> _What you need to do_
Write the records out exactly, so that no picture remains in the copy.

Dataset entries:
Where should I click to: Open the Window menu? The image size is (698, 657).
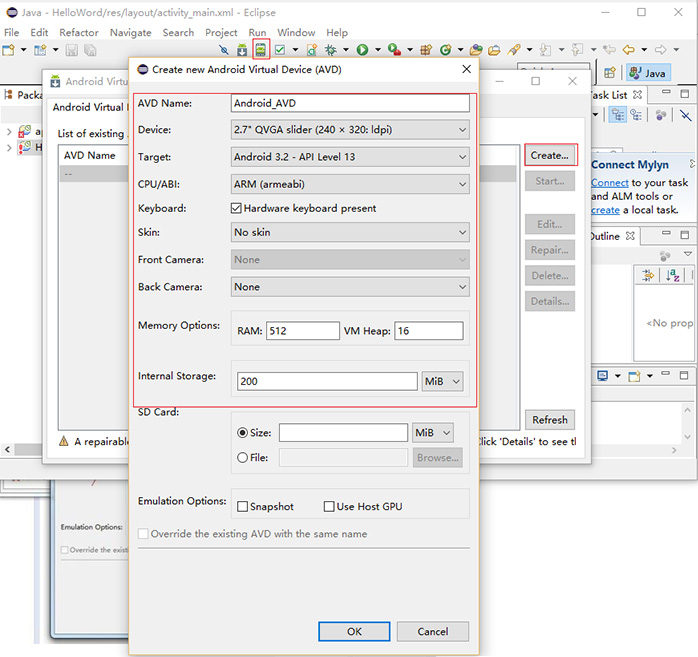click(x=296, y=32)
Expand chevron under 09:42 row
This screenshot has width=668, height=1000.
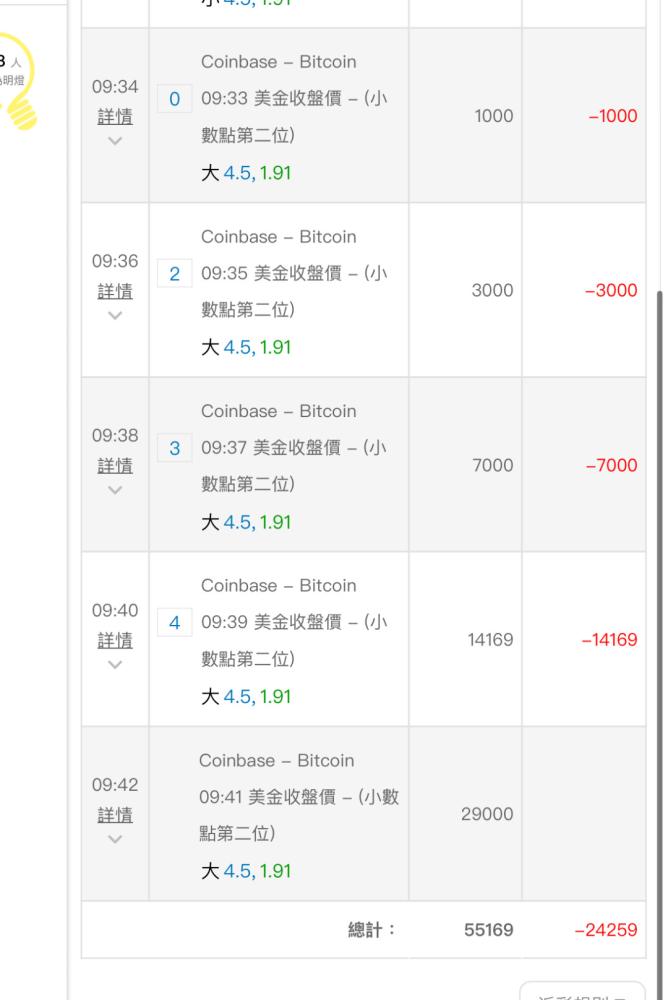[x=115, y=839]
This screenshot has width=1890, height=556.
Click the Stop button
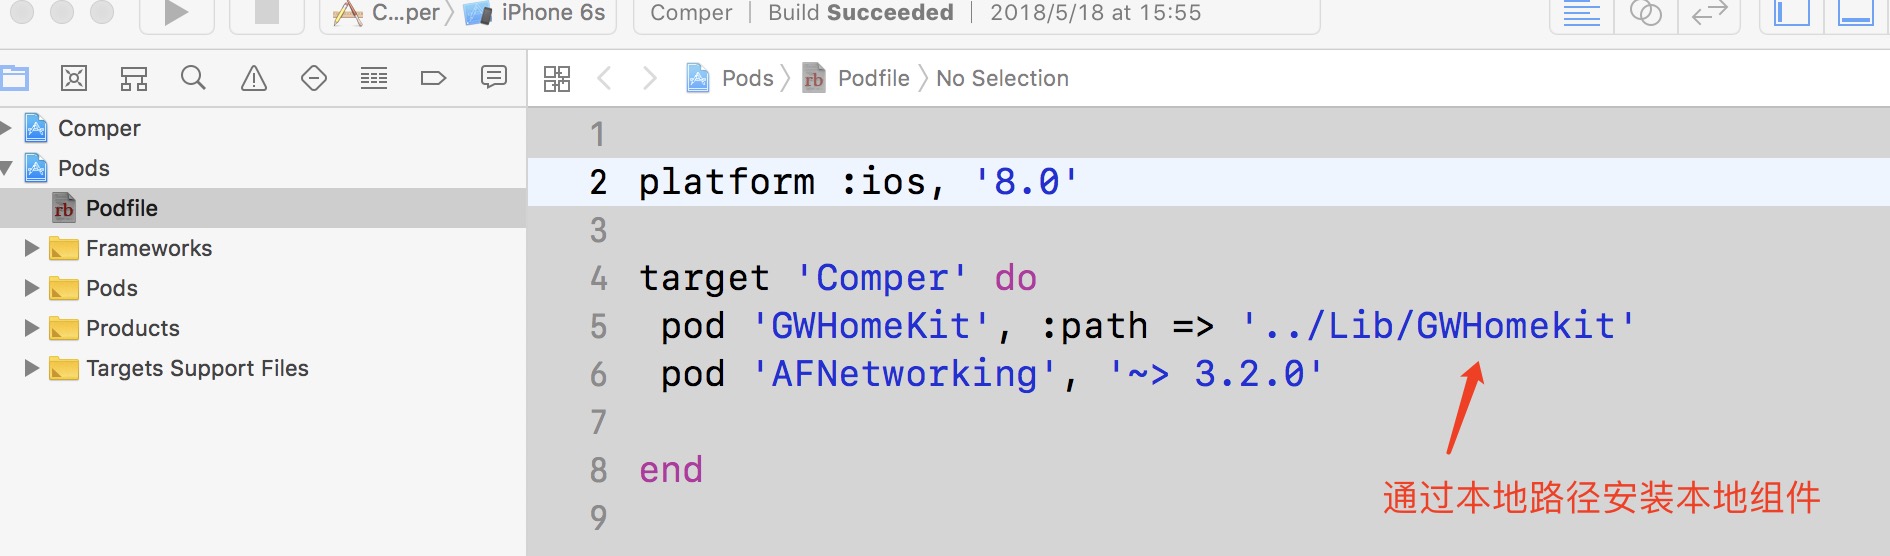[266, 13]
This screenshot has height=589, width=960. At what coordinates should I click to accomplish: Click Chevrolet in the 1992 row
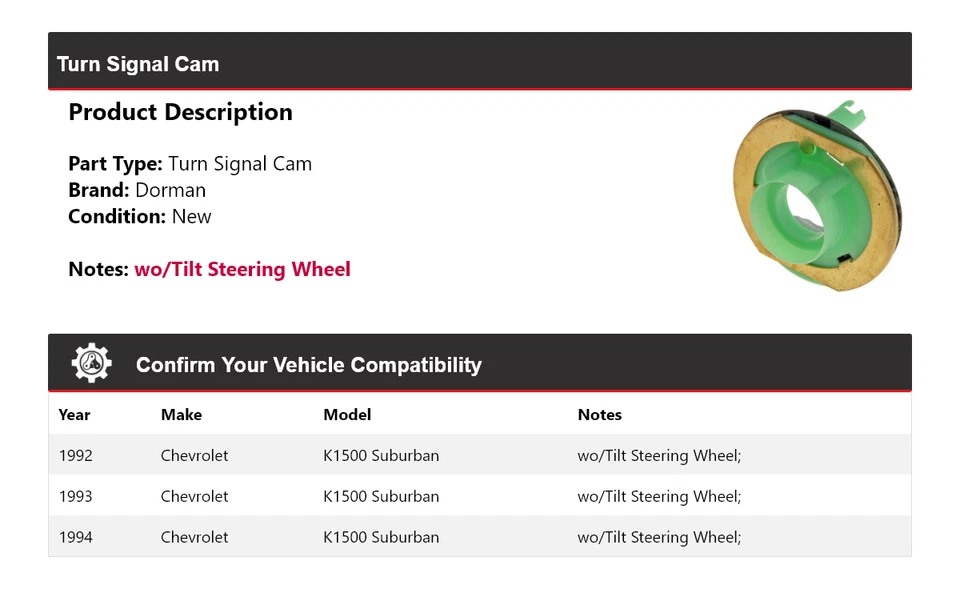tap(194, 456)
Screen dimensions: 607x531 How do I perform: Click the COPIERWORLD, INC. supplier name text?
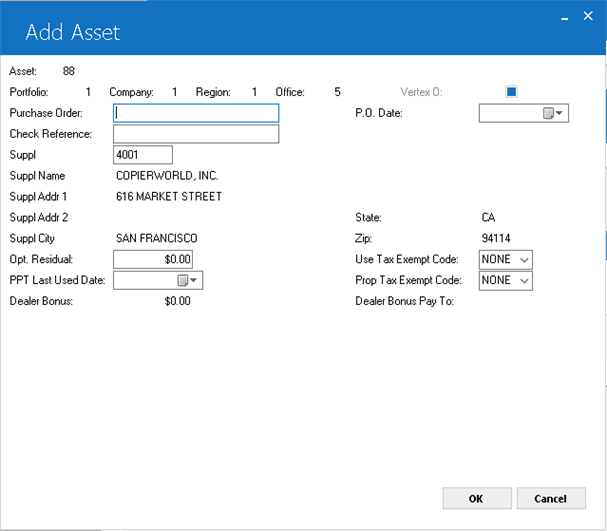pyautogui.click(x=167, y=176)
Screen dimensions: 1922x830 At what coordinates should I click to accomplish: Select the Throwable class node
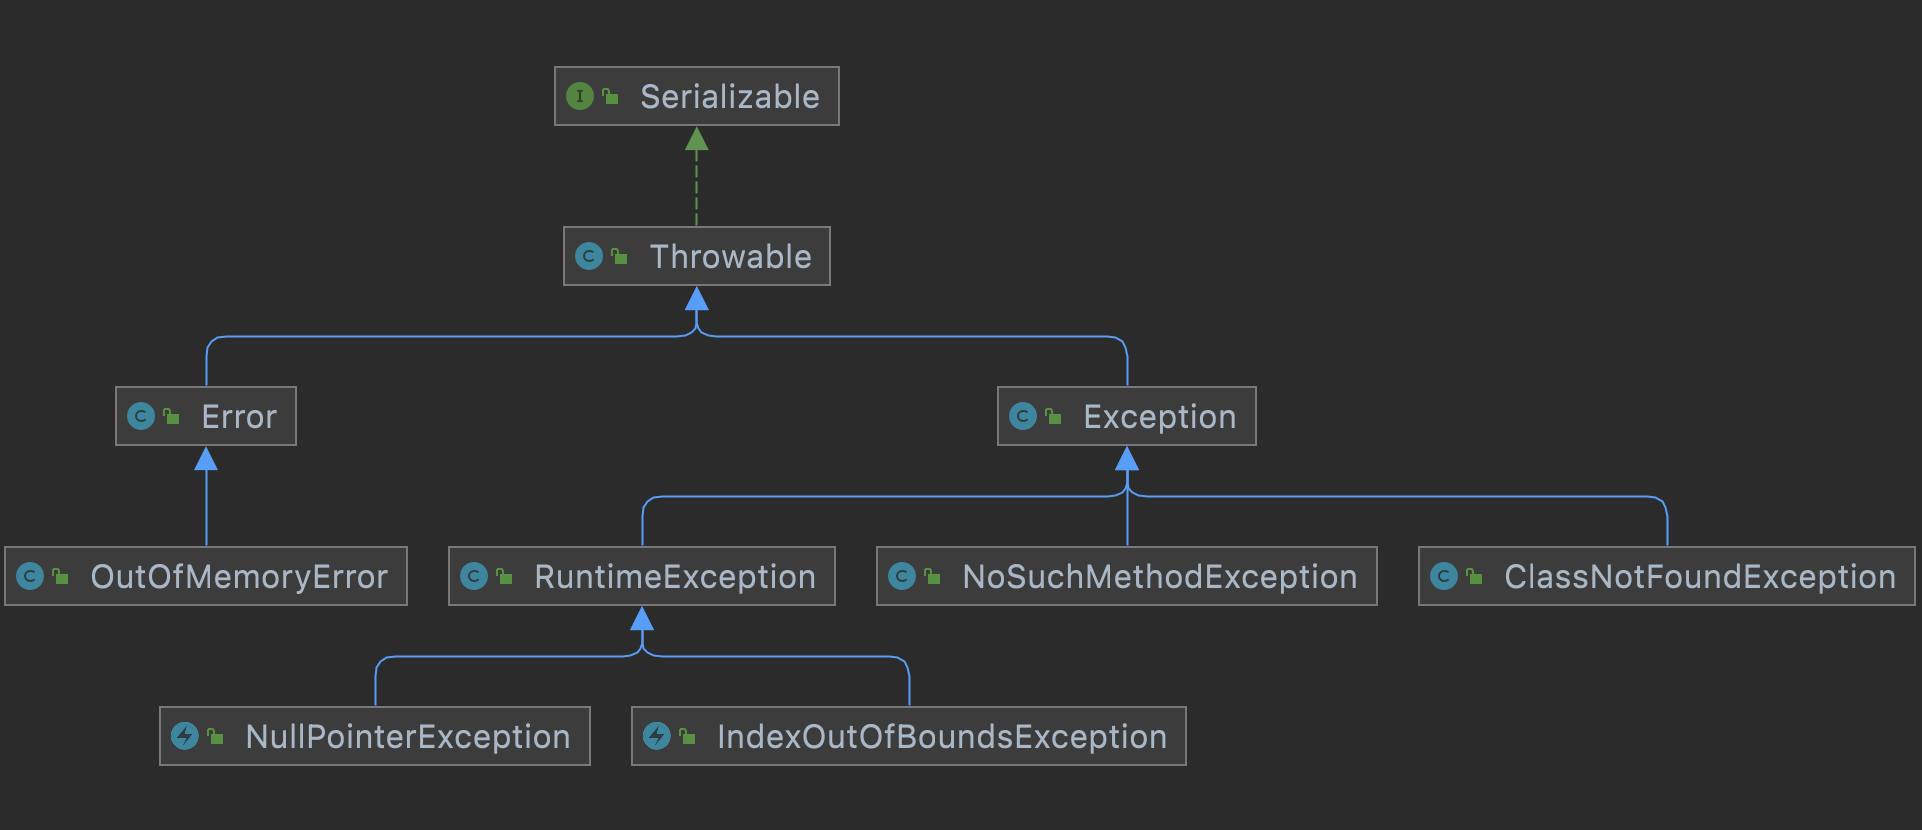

> _Answer to this exercise_
Where should I click to: Open the Window menu? The image size is (698, 657).
click(x=296, y=32)
Expand chevron under 09:42 row
This screenshot has width=668, height=1000.
[x=115, y=839]
This screenshot has width=1890, height=556.
Click the Stop button
[266, 13]
This screenshot has height=589, width=960. At what coordinates should I click to accomplish: Click Chevrolet in the 1992 row
tap(194, 456)
Screen dimensions: 607x531 How do I perform: Click the COPIERWORLD, INC. supplier name text?
pyautogui.click(x=167, y=176)
Screen dimensions: 1922x830 At what coordinates should I click to accomplish: Select the Throwable class node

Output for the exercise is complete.